*SELECTED EXTRACT*.
--*--

Anilingus/Analingus - Oral Anal Sex

What is Analingus or Anilingus?

Anilingus is the technical term for oral-anal sex, something which is more commonly referred to as rimming or "a rim job." Anilingus involves using the mouth and tongue to stimulate the anal area, and many people find it quite pleasurable. However, unless practiced safely, oral anal sex can be hazardous for the health of both people involved.

The person performing anilingus is not only at risk of contracting any rectal STDs that may be present.

They are also at risk of acquiring any gastrointestinal pathogens that are transmitted by the fecal-oral route -- such as hepatitis A and various parasites. One such parasite, for which the risk has been clearly documented, is Giardia.

The person receiving anilingus is primarily at risk of contracting diseases such as herpes, which can spread from skin to skin during oral-anal sex.

The risks of anilingus can be reduced by using a dental dam or another barrier to practice safer oral anal sex.

Also Known As: rimming, rim job

Alternate Spellings: Analingus.

--*--

Reproduce the passage of the anilingus article between "Anilingus/Analingus - Oral" and "documented, is Giardia.", inclusive. Rely only on the text above.

*DATASET EXTRACT*.
--*--

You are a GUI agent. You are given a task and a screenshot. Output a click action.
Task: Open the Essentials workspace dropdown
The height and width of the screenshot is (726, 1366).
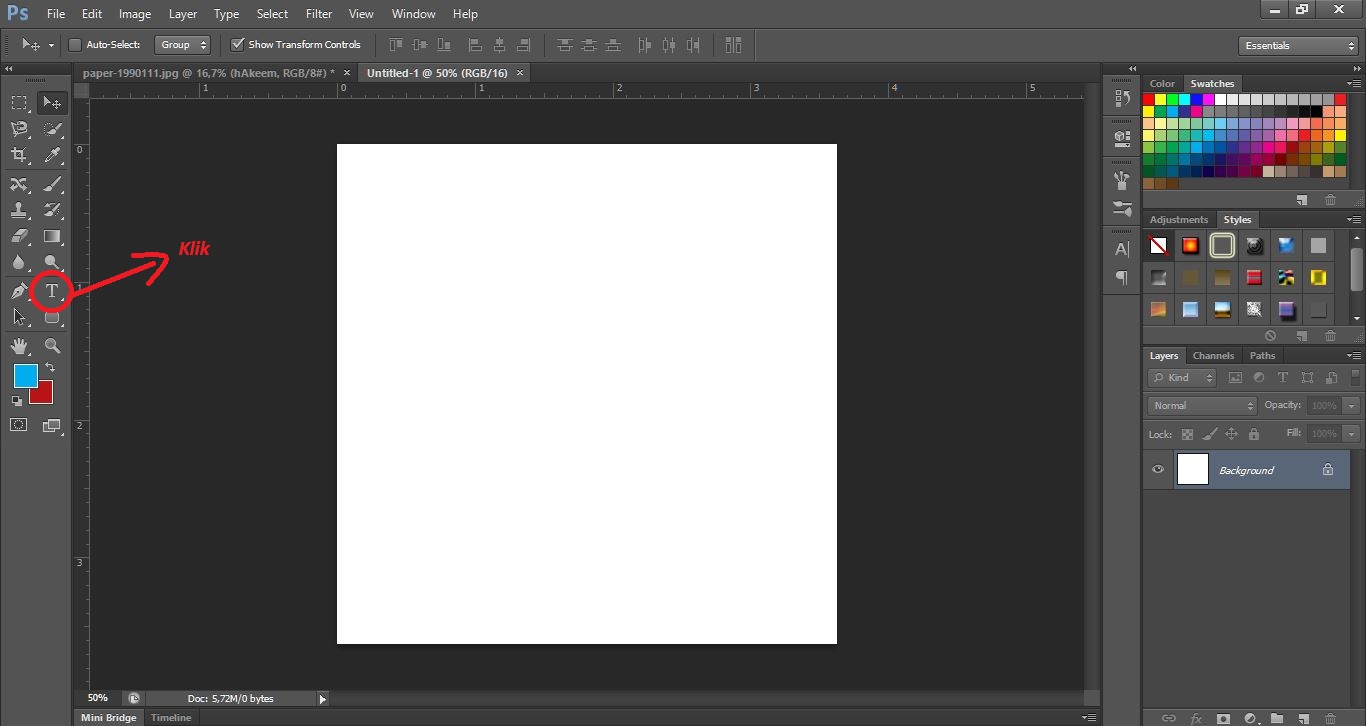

--*--

*SOLUTION FOR THIS EXERCISE*.
Anilingus/Analingus - Oral Anal Sex

What is Analingus or Anilingus?

Anilingus is the technical term for oral-anal sex, something which is more commonly referred to as rimming or "a rim job." Anilingus involves using the mouth and tongue to stimulate the anal area, and many people find it quite pleasurable. However, unless practiced safely, oral anal sex can be hazardous for the health of both people involved.

The person performing anilingus is not only at risk of contracting any rectal STDs that may be present.

They are also at risk of acquiring any gastrointestinal pathogens that are transmitted by the fecal-oral route -- such as hepatitis A and various parasites. One such parasite, for which the risk has been clearly documented, is Giardia.